Logit Algorithms¶
The novice computes a confidence score based on its output logits. It issues a help request whenever the score is below a threshold.
Notation:
\(z = (z_1, \dots, z_{|A|})\) are the logits computed by the novice.
\(p = \mathrm{Softmax}(z)\) is the probability vector.
\(p^{\downarrow}\) denotes the elements of \(p\) sorted in descending order.
Supported metrics:
max_logit: The maximum logit value \(\max_i z_i\)max_prob[1]: The maximum probability \(\max_i p_i\)margin[2]: The difference between the highest and second-highest probabilities \(p_1^{\downarrow} - p_2^{\downarrow}\)entropy[3]: The negative entropy of the action distribution \(\sum_i p_i \ln p_i\)energy[4]: The log-sum-exp of the logits \(\ln \sum_i \exp(z_i)\)
A challenge in this approach is determining the appropriate threshold. We address this by proposing the following adaptive procedure:
Exploration: Use the novice to explore the training environment, generating a set of states \(\mathcal{S}_{\text{train}}\).
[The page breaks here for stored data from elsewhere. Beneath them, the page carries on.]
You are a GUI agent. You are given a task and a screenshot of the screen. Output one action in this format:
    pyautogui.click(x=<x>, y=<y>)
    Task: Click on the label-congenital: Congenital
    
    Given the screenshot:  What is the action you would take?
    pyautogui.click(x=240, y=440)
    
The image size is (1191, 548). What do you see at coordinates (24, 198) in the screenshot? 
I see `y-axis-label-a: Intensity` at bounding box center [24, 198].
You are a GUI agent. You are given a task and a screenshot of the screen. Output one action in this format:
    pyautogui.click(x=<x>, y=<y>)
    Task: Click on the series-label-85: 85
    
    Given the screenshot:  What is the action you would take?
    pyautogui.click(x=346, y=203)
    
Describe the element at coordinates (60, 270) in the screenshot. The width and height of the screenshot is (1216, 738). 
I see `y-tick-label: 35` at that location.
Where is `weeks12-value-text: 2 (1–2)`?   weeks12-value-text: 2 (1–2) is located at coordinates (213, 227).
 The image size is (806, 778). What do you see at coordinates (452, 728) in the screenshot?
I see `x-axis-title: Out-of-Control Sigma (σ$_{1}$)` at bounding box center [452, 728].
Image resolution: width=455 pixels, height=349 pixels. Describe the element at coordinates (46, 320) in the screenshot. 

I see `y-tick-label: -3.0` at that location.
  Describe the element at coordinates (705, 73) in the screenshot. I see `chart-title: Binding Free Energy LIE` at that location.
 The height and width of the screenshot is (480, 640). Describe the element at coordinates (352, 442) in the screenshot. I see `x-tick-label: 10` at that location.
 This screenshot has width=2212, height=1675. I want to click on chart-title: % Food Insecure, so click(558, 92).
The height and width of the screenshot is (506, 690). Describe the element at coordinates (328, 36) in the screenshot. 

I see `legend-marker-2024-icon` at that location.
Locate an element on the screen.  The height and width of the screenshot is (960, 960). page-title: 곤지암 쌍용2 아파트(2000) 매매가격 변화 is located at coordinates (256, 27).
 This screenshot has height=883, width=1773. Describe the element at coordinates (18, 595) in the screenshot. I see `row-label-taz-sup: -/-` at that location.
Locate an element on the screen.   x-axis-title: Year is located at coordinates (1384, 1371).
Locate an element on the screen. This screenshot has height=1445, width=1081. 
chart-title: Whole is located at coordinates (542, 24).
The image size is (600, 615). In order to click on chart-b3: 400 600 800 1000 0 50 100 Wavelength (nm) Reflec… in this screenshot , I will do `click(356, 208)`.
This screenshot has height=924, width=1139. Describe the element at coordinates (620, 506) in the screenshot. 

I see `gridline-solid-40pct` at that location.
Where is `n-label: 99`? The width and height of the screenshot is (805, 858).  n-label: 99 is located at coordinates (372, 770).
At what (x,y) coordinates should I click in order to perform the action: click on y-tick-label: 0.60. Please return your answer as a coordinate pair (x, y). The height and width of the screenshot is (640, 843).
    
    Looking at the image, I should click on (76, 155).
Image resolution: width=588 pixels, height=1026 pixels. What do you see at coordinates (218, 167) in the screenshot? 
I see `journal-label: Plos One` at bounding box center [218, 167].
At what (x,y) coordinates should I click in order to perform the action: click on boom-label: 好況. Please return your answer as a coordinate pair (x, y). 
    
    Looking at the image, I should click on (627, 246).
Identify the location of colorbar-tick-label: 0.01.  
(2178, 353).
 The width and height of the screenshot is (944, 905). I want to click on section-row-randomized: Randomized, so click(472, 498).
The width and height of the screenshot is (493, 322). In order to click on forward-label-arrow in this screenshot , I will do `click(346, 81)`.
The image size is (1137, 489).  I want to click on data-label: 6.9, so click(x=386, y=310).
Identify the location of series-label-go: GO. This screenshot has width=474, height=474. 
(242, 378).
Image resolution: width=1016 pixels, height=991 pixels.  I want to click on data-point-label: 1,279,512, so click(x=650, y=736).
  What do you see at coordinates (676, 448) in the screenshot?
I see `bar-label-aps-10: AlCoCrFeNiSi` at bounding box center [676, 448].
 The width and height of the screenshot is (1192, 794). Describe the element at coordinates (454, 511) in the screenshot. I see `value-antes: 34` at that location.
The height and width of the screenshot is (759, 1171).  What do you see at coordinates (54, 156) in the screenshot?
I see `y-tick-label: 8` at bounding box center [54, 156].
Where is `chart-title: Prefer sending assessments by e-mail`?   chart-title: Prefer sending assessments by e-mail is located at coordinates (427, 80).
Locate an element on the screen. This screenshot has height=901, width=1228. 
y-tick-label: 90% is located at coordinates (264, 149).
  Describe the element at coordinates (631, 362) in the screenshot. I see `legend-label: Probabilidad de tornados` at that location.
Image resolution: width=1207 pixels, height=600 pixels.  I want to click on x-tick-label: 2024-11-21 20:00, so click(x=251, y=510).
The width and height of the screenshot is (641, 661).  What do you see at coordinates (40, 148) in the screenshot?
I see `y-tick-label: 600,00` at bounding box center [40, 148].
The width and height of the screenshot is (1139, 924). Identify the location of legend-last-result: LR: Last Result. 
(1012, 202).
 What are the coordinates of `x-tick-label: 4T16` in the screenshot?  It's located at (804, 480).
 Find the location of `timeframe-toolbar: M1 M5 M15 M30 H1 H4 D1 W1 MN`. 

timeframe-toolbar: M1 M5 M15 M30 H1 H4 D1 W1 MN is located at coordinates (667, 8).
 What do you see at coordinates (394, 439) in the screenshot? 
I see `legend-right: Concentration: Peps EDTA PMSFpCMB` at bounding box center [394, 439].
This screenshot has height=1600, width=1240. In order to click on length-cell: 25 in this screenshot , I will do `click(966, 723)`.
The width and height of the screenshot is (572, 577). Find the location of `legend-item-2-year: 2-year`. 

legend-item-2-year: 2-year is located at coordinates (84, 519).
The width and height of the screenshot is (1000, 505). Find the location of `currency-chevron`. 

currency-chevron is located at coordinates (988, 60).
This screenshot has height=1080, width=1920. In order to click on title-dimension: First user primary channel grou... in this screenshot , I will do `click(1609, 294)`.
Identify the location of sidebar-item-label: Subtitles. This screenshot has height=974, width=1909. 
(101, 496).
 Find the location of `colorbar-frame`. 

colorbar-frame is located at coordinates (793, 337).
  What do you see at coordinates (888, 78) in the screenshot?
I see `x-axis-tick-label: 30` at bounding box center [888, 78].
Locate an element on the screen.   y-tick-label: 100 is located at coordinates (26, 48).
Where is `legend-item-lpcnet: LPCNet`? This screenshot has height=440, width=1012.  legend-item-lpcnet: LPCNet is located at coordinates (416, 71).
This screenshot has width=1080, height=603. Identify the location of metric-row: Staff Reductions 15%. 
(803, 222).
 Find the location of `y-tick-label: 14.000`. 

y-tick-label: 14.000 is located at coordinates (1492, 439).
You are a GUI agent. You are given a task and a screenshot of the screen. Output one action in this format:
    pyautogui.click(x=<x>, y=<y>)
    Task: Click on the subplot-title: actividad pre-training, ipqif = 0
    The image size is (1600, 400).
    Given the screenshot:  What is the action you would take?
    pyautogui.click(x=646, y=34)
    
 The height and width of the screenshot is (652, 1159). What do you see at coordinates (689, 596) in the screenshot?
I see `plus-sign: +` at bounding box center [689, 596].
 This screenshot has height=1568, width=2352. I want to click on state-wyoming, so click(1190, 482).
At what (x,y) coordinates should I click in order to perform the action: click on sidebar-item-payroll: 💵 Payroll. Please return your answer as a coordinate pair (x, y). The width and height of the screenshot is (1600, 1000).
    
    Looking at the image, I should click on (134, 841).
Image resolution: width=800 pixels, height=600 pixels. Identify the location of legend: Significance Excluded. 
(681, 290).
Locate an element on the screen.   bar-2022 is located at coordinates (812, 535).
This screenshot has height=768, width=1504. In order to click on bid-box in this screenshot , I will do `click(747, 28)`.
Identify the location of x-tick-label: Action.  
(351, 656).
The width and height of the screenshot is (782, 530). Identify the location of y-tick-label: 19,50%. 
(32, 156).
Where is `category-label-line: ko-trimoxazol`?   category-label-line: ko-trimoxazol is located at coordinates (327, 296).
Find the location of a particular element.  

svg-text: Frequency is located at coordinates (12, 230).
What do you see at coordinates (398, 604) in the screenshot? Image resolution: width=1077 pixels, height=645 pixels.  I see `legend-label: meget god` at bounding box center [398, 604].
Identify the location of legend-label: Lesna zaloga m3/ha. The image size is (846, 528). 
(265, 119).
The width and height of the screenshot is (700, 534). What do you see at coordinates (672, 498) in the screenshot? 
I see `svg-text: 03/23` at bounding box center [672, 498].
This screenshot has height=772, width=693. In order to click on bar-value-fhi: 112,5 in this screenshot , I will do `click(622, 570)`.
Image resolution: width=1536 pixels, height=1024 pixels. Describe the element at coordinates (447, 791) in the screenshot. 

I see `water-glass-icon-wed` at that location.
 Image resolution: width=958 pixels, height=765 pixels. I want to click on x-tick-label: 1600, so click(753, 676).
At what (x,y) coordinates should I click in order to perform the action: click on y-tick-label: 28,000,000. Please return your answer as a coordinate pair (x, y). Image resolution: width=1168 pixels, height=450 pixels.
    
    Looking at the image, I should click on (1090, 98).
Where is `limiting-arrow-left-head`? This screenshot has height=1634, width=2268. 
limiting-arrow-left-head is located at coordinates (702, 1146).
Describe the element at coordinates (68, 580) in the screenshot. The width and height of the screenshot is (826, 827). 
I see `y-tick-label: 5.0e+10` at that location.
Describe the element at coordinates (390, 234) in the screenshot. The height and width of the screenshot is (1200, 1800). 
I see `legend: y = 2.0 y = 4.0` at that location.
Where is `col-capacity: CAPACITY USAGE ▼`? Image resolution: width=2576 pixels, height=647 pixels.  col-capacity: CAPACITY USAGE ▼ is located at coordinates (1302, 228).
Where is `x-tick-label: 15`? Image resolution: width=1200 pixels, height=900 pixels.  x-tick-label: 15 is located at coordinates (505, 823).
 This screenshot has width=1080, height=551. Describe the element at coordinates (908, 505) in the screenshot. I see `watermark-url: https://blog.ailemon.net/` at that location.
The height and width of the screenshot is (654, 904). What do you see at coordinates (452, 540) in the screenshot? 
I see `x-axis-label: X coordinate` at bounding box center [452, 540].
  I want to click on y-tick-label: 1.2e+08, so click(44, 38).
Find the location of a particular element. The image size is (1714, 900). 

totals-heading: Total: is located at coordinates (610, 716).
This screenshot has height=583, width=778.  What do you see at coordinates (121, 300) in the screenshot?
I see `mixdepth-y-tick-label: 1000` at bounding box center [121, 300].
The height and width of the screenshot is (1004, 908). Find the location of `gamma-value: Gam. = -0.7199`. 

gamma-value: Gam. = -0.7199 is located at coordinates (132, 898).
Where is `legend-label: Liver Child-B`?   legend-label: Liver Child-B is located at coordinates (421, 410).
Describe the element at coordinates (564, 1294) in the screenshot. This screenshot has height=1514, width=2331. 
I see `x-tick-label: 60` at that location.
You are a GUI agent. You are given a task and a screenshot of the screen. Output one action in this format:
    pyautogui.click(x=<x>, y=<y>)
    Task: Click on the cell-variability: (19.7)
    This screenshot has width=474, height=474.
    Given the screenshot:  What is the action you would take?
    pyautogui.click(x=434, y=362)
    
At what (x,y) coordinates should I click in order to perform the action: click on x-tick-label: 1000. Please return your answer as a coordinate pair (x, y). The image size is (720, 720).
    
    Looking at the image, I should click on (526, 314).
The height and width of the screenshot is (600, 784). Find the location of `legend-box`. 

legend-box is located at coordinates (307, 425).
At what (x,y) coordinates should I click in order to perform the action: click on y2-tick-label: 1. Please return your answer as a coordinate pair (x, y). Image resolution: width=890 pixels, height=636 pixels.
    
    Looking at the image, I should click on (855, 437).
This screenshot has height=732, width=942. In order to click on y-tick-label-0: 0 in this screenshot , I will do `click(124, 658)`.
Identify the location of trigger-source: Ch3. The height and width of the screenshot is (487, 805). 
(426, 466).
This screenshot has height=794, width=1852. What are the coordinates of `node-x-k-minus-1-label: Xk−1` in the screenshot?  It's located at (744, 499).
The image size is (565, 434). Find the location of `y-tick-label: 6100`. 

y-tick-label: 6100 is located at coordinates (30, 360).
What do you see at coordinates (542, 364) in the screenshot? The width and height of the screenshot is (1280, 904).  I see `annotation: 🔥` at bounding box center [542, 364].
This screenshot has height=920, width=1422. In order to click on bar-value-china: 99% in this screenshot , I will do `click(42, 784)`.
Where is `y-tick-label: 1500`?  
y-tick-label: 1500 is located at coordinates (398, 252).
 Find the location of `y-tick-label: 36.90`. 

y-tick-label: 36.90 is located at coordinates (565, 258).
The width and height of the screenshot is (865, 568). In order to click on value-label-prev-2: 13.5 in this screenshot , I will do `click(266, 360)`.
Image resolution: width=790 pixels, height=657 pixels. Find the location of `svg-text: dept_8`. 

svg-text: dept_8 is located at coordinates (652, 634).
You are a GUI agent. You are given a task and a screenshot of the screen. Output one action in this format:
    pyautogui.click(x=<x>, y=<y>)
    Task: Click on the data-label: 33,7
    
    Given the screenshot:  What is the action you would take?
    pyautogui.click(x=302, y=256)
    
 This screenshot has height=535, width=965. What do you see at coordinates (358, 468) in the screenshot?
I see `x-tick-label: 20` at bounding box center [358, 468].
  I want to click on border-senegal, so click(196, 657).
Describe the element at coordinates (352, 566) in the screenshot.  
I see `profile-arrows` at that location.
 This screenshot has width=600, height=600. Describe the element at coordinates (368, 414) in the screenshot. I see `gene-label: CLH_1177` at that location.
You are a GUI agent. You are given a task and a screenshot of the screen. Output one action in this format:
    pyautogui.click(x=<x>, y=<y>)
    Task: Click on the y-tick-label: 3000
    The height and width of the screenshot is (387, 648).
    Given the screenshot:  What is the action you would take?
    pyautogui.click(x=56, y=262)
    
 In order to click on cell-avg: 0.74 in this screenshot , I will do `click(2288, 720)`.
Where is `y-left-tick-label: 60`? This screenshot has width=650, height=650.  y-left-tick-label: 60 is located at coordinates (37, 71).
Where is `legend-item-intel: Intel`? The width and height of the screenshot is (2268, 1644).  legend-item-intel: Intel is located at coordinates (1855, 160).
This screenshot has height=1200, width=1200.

Score Computation: For each state \(s \in \mathcal{S}_{\text{train}}\), compute its confidence score \(c(s)\). This results in a pool of confidence scores \(\mathcal{C} = \{c(s) \mid s \in \mathcal{S}_{\text{train}}\}\).
Threshold Selection: Consider the \(n\)-th percentiles of \(\mathcal{C}\) as candidate thresholds (\(n = 0, 10,..., 100\)).
Validation: For each candidate threshold, construct a policy and evaluate its performance on the validation tasks.
Test-Time Selection: Select the policy that yields the best validation performance and use it during testing.